I was lucky as a child - no one ever told me I couldn't sing. I truly believe that if we all sang as children, and no one ever said anything negative about our voices, we'd sing all the time. But the voice is a deeply personal thing, and the wrong thing said at the wrong moment can affect you for the whole of your life. The overtired chorus teacher who hasn't time to spare for a student who needs a bit more attention makes a comment like, "Maybe you should consider band." Parents - who themselves may have gotten negative comments as children - pass on the legacy of "we're just not singers in this family." The insecure classmate who feels competitive says something snarky to make themselves feel bigger. Take your pick; any of these are potent sources of frustration and anxiety about singing.

Once we've discussed that scary personal stuff, folks wonder if there's hope for them to become singers, and the answer is yes. But they'll have to work at it. It seems un-intuitive that you'd have to practice when speaking comes so easily, but singing requires as much practice as learning to play an instrument. In fact it's a lot like an athletic endeavor - you have to teach your muscles to produce controlled sound. This is the point in the workshop where someone inevitably says, "I want to sing like Norah Jones. Can I do that?"

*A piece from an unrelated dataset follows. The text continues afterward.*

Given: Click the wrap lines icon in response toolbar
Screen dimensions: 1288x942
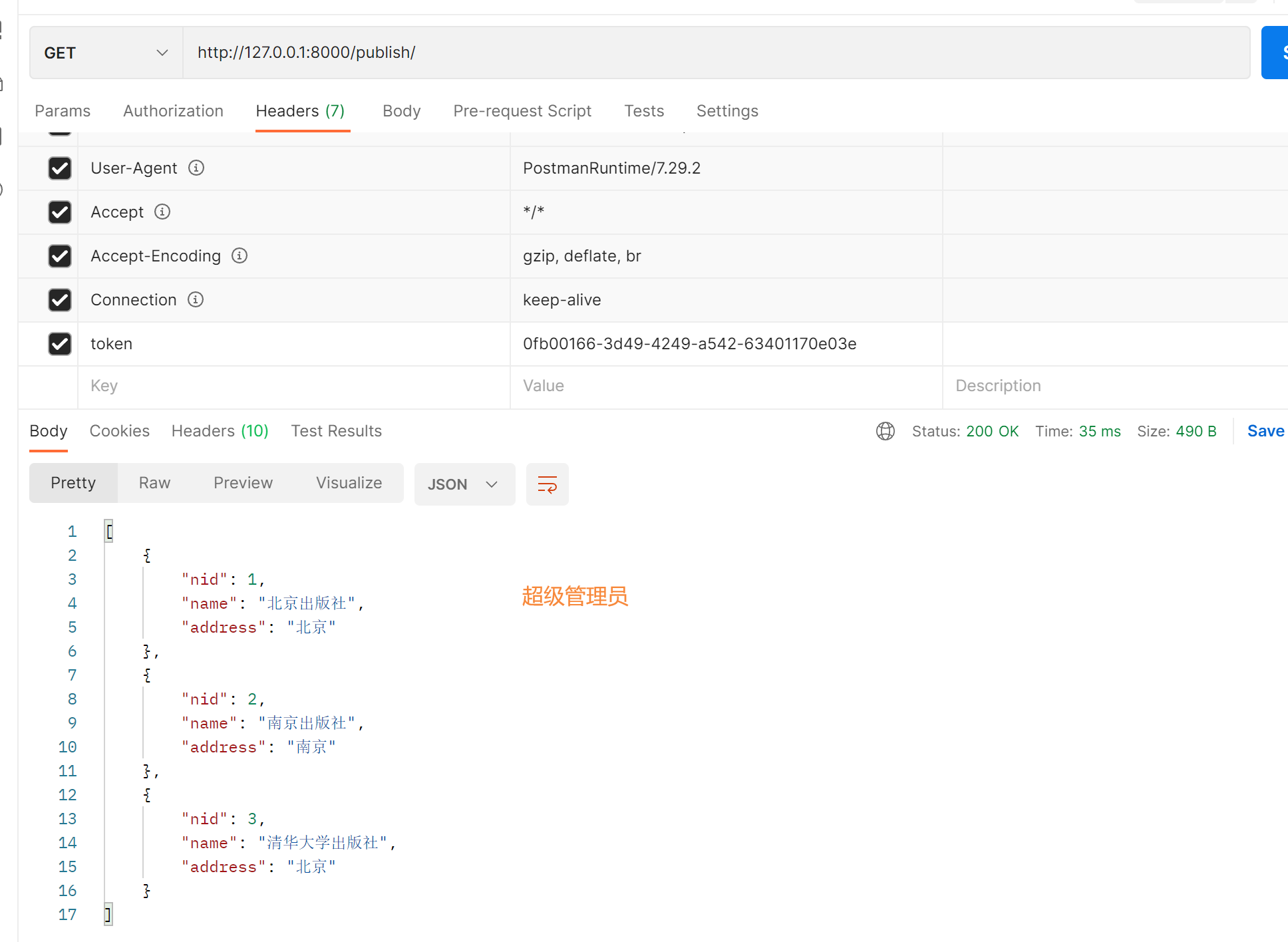Looking at the screenshot, I should [547, 484].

Well, you don't get that job - Norah got that job. You get a better job: to learn to sound like yourself, like your most authentic self. You can learn to style yourself after someone you enjoy listening to, but like a fingerprint, your voice is yours alone, dependent on your lungs, your vocal cords, your experience. So you can't sound like anyone else, and they can't sound like you. Honestly, once you know you have no choice but to explore your voice as a unique instrument, it's quite liberating - and that's a pretty cool job to have!